Le manifestazioni dello Spirito riempiono non solo il libro degli Atti, ma anche un po’ tutti gli scritti del Nuovo Testamento. Particolarmente le lettere paoline, nelle quali esso si rende presente donando a tutti e ognuno dei membri delle comunità ecclesiali i suoi doni «per la comune utilità» (1 Cor 12,7). È la forza divina che muove tutto e tutti nella direzione della vita. Come dice Paolo, «a uno viene concesso dallo Spirito il linguaggio della sapienza; a un altro invece, per mezzo dello stesso Spirito, il linguaggio di scienza; a uno la fede per mezzo dello stesso Spirito; a un altro il dono di far guarigioni per mezzo dell’unico Spirito; a uno il potere dei miracoli; a un altro il dono della profezia; a un altro il dono di distinguere gli spiriti; a un altro la varietà delle lingue; a un altro infine l’interpretazione delle lingue. Ma tutte queste cose è l’unico e il medesimo Spirito che le opera, distribuendole a ciascuno come vuole» (1 Cor 12,8-11).
Alla constatazione della presenza dello Spirito in ciascuno e nelle comunità segue anche l’esortazione ad assecondare la sua mozione, lasciandosi muovere dalla sua forza che spinge verso la vivificazione di tutti e di ognuno. Purtroppo, tuttavia, questa mozione dello Spirito può essere ostacolata impedendole di arrivare a ciò che aspira. Lo stesso Paolo ammonisce i cristiani a lasciarsi guidare da lui, e non invece da altre forze o tendenze. Ecco alcune delle sue parole: «Quelli infatti che vivono secondo la carne, pensano alle cose della carne; quelli invece che vivono secondo lo Spirito, alle cose dello Spirito.
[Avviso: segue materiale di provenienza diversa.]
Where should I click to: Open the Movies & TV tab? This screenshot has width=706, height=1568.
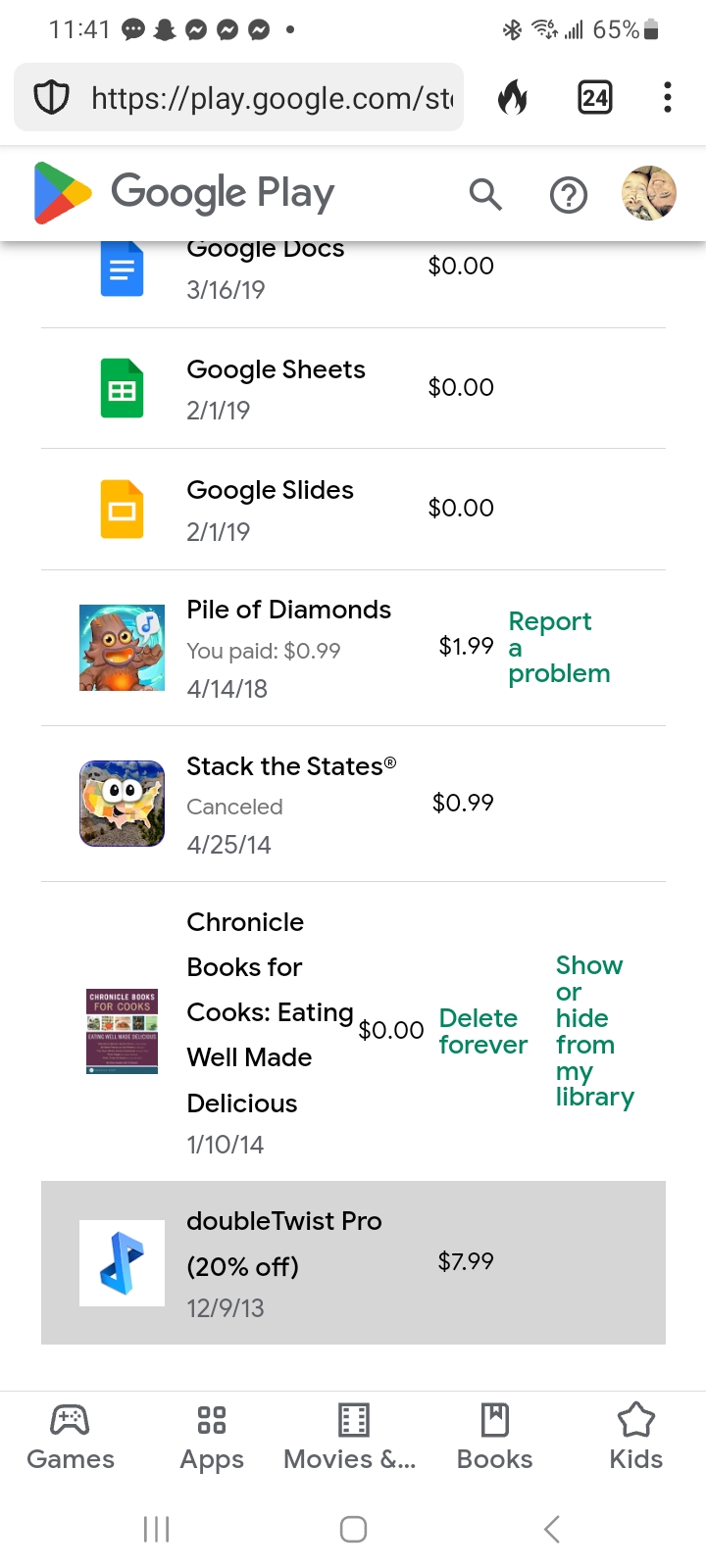click(351, 1437)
Ma i desideri della carne portano alla morte, mentre i desideri dello Spirito portano alla vita e alla pace» (Rm 8,5-6). Per Paolo «carne» è sinonimo di debolezza, concretamente, di quella debolezza radicale dell’essere umano che è l’egoismo, il quale è sempre fonte di morte. Qualcosa di analogo si ritrova in due altre testi paolini. Nel primo si legge: «E non vogliate rattristare lo Spirito Santo di Dio, col quale foste segnati per il giorno della redenzione» (Ef 4,30); nel secondo, con ancora maggior concisione: «Non spegnete lo Spirito» (1 Tes 5,19).
Ma forse le parole più incoraggianti da questo punto di vista sono quelle della lettera ai cristiani di Roma, nella quale l’Apostolo afferma enfaticamente che «l’amore di Dio è stato riversato nei nostri cuori per mezzo dello Spirito Santo che ci è stato dato» (Rm 5,5), e poi, con logica consequenzialità, aggiunge: «Tutti quelli […] che sono mossi dallo Spirito di Dio, costoro sono figli di Dio» (Rm 8,14).
Lo Spirito divino che è stato riversato nel cuore trasforma l’uomo in un figlio di Dio e lo spinge ad operare «spiritualmente», e cioè a dare vita. Come dirà qualche secolo più tardi S. Gregorio di Nazianzo, «noi siamo stati battezzati per convertirci in una forza vivificante per tutti gli uomini».